Saved data entries
----

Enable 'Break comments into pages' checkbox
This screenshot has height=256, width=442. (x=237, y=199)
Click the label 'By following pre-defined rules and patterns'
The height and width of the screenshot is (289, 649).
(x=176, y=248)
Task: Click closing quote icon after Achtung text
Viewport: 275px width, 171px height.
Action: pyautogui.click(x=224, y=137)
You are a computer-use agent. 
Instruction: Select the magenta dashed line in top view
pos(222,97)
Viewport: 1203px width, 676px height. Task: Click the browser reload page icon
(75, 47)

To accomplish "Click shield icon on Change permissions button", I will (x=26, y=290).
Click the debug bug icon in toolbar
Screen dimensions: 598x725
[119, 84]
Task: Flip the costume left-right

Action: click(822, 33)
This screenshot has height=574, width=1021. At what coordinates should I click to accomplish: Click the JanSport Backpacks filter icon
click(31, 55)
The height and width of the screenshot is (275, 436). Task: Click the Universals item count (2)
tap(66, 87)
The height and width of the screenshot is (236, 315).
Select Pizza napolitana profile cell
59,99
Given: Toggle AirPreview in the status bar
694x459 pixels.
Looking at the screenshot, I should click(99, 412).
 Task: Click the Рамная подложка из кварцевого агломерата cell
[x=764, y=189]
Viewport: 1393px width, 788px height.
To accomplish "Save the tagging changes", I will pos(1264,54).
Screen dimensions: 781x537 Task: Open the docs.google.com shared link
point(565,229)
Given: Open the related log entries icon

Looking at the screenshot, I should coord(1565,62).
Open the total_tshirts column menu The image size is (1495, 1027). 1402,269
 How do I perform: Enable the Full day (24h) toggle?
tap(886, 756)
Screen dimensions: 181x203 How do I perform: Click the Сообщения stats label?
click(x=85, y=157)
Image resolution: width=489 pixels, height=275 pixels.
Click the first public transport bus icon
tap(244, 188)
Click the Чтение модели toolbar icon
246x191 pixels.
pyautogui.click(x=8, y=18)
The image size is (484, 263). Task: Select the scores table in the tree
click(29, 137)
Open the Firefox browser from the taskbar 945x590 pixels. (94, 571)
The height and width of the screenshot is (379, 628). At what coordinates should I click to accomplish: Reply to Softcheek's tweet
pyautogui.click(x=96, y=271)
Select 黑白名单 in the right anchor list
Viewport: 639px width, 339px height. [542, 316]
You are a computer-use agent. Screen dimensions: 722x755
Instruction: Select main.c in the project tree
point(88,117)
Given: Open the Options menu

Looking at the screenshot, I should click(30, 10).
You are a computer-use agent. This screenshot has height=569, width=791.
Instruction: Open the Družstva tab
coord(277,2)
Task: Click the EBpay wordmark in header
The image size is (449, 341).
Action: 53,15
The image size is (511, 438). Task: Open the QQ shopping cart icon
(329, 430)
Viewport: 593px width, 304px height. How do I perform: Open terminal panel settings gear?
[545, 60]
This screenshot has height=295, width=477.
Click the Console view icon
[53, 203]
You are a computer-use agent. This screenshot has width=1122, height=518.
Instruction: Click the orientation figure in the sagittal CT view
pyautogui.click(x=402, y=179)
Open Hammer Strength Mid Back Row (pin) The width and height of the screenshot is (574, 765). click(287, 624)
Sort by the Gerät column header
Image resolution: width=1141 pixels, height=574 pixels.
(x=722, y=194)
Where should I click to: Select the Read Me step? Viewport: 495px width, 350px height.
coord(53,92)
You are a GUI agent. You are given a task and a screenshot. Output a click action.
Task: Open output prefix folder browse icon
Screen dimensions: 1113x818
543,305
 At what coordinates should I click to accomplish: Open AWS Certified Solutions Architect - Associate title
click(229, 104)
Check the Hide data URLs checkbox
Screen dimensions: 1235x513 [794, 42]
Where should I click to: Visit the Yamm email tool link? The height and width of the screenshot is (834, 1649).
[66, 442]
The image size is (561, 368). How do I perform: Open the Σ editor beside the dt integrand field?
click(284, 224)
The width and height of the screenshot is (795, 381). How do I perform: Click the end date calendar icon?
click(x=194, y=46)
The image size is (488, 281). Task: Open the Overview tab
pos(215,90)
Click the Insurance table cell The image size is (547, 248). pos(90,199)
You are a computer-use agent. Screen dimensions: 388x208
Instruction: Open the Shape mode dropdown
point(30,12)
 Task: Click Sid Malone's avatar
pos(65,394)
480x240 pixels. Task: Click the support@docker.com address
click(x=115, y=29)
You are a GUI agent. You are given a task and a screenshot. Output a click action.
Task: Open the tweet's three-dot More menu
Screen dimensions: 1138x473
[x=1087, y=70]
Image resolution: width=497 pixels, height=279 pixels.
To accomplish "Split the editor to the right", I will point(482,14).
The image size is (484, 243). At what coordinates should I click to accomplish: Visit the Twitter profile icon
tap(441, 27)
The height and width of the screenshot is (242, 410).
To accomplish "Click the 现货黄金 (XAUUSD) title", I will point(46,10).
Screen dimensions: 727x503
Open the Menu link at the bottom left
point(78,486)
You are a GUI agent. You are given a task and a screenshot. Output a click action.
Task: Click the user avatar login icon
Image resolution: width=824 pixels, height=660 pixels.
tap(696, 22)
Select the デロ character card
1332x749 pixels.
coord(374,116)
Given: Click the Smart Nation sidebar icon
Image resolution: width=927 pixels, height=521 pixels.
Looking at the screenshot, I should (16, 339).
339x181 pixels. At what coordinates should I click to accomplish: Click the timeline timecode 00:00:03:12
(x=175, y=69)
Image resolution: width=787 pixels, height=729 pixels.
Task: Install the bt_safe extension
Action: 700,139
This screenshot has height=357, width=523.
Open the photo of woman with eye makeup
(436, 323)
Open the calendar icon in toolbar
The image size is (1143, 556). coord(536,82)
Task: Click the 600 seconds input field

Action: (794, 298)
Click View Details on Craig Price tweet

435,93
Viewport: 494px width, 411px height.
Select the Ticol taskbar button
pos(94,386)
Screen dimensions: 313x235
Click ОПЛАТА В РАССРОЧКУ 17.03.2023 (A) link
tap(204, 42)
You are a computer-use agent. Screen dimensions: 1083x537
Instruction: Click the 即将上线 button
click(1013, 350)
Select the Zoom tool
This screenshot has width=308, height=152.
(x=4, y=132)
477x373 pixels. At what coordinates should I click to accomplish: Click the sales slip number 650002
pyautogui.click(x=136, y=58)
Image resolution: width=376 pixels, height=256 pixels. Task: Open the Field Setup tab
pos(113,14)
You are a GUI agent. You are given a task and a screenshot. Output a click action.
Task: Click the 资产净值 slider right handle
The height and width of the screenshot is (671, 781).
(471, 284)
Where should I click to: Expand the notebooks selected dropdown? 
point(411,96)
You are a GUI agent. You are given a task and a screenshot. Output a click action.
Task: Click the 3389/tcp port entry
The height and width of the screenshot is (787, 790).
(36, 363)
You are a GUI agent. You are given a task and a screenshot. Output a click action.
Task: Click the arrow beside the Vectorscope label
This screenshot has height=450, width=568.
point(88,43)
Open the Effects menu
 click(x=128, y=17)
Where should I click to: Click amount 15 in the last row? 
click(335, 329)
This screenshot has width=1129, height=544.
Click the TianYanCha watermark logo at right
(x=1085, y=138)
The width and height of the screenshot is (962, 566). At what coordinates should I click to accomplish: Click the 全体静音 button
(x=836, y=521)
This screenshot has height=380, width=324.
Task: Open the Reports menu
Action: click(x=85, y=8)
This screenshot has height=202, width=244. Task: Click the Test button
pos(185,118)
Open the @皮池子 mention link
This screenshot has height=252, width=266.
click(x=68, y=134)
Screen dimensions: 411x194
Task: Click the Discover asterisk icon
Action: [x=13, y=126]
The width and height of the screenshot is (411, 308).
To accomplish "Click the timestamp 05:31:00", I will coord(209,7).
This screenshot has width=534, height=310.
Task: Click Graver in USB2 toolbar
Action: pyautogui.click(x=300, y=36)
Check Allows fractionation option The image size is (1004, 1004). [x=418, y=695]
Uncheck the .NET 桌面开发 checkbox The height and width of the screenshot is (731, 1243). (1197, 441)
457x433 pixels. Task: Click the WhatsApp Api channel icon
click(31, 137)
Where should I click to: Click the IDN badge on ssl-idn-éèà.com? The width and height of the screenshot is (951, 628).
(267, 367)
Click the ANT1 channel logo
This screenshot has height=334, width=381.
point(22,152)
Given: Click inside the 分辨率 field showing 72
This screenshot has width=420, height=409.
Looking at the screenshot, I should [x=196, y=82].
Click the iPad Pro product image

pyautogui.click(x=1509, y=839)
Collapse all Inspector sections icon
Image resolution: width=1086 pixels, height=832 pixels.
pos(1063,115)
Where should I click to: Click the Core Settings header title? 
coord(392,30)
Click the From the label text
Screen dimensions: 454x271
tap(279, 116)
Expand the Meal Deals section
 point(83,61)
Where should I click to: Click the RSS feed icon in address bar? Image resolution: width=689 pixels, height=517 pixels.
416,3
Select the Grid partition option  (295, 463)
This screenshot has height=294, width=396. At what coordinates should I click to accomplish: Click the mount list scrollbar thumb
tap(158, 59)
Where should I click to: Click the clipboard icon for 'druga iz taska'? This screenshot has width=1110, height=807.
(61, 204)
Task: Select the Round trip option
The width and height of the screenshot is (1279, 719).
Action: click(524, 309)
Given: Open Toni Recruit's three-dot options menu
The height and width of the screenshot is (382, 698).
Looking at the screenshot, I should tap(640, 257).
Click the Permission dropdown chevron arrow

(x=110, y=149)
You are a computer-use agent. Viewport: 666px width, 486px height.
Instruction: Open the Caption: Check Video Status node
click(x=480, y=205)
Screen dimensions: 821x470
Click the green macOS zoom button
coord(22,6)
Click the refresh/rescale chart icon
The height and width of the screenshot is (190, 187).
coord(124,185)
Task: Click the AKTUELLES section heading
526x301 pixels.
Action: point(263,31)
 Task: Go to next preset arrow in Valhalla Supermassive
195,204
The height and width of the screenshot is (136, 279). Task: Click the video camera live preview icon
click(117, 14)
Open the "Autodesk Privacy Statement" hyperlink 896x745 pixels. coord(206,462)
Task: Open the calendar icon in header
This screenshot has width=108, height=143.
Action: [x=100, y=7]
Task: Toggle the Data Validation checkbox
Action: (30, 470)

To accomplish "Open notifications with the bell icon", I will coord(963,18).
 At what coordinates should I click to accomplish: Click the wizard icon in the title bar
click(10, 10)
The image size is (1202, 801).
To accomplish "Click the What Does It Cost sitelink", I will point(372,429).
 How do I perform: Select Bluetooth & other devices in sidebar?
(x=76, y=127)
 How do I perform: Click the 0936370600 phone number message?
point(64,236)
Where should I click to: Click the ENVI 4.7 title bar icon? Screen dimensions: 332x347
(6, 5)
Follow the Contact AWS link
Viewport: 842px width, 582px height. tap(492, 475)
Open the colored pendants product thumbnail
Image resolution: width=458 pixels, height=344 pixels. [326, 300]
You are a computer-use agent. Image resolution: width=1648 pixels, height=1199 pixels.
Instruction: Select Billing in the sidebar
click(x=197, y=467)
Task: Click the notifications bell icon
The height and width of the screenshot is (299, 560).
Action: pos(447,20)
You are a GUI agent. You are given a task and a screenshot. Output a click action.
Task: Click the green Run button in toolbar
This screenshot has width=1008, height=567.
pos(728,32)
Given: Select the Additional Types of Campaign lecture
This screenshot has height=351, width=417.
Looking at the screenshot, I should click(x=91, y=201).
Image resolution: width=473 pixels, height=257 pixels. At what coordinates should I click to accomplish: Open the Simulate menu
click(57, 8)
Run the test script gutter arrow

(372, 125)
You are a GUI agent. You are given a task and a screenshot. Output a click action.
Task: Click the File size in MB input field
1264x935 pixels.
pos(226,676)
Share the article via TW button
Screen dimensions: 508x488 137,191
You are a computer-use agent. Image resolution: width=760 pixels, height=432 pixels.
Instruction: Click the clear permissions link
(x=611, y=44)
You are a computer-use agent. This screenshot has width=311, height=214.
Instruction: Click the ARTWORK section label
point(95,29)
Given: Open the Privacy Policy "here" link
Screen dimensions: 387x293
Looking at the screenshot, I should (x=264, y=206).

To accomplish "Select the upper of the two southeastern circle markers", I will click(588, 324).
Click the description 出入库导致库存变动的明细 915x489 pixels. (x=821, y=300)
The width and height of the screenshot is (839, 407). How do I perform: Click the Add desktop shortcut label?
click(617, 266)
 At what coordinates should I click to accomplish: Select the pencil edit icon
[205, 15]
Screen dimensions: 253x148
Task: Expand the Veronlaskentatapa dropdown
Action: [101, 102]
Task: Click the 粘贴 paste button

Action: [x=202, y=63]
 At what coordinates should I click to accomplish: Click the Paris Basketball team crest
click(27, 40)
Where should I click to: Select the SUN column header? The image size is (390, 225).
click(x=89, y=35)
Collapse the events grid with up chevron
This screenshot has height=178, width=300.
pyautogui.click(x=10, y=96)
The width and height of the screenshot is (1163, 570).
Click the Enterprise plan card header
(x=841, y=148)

----

EXERCISE INSTRUCTIONS: The string "text" marks the lines to copy; report each of them from the data above.

EXPECTED OUTPUT:
Task: Click closing quote icon after Achtung text
Click the From the label text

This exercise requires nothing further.